Akwasi A. Boateng, Yaseen Elkasabi, Charles A. Mullen
Fuel 2016 v.163 pp. 240-247
Hevea, Parthenium argentatum, bagasse, biofuels, biomass, biorefining, chemical compounds, feedstocks, gases, guayule, intermediate product, latex, leaves, nitrogen content, plant proteins, pyrolysis, resins, rubber, rubber industry, shrubs, supply chain, synergism, synthesis, tires, Southwestern United States
Guayule (Parthenium argentatum), a woody desert shrub cultivated in the southwestern United States, is a source of natural rubber and organic resins that promises to revolutionize the tire and rubber industry. Some 20,000 kg ha(-1) yr(-1) is reported to be harvested worldwide and expected to grow due to renewed interest in guayule to replace imported Hevea rubber. We have recently reported the use of guayule bagasse, the residual biomass after latex extraction, as feedstock in a pyrolysis process that employs a reactive gas environment to formulate a special intermediate bio-oil product that is easily distillable and readily synthesized to hydrocarbon (drop-in) fuels (Boateng et al., 2015). This submission reports on the use of the same pyrolysis process for the leaves of the guayule plant and the array of fuels and chemicals that the leaves can contribute to a co-located guayule biorefinery at a latex plant that could utilize the entire biomass residue value chain. The composition of the guayule leaves is different from the bagasse, with the main differences being lower resin content along with higher ash (>16 wt%) and higher nitrogen (2.6 wt%, dry ash free, daf) contents resulting from the higher concentration of the plant proteins (16.4 wt% (daf)).
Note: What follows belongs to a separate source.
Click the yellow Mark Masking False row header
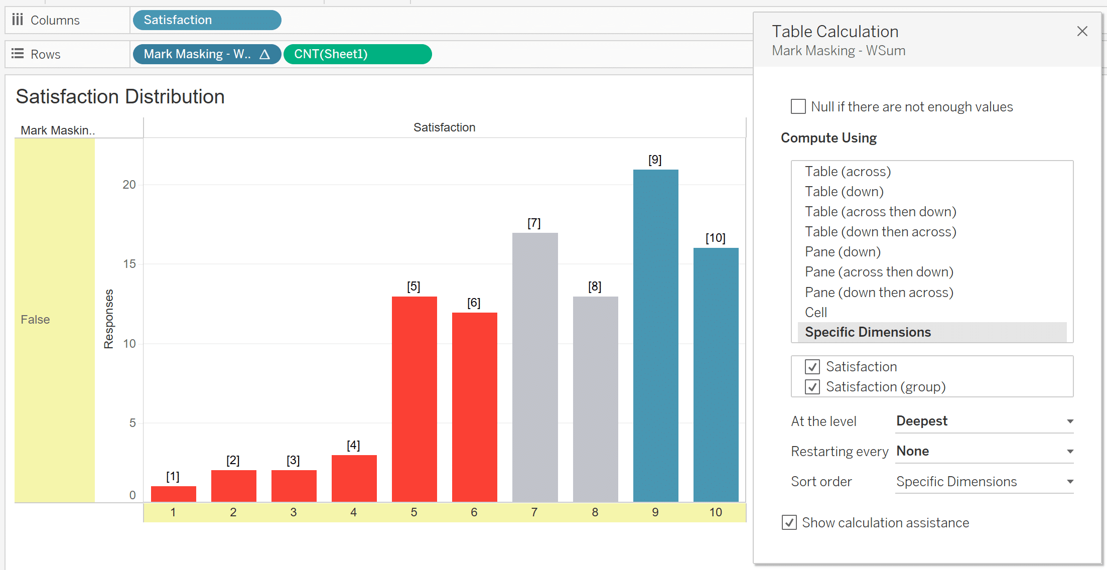This screenshot has width=1107, height=570. click(x=55, y=320)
Since the former two components have exhibited a drastic influence on pyrolysis product distribution in the past, it was incumbent upon us to explore whether the resin content would provide additional synergistic effects and influence product selectivity pathways to bio-based chemicals. We found that the combined effect of the tail gas reactive pyrolysis process, the proteinaceous nature of the guayule leaf and resin combine to create a complex mechanism that results in an interesting bio-oil intermediate product from which a slew of fuel and commodity chemical compounds can be synthesized upon mild upgrading.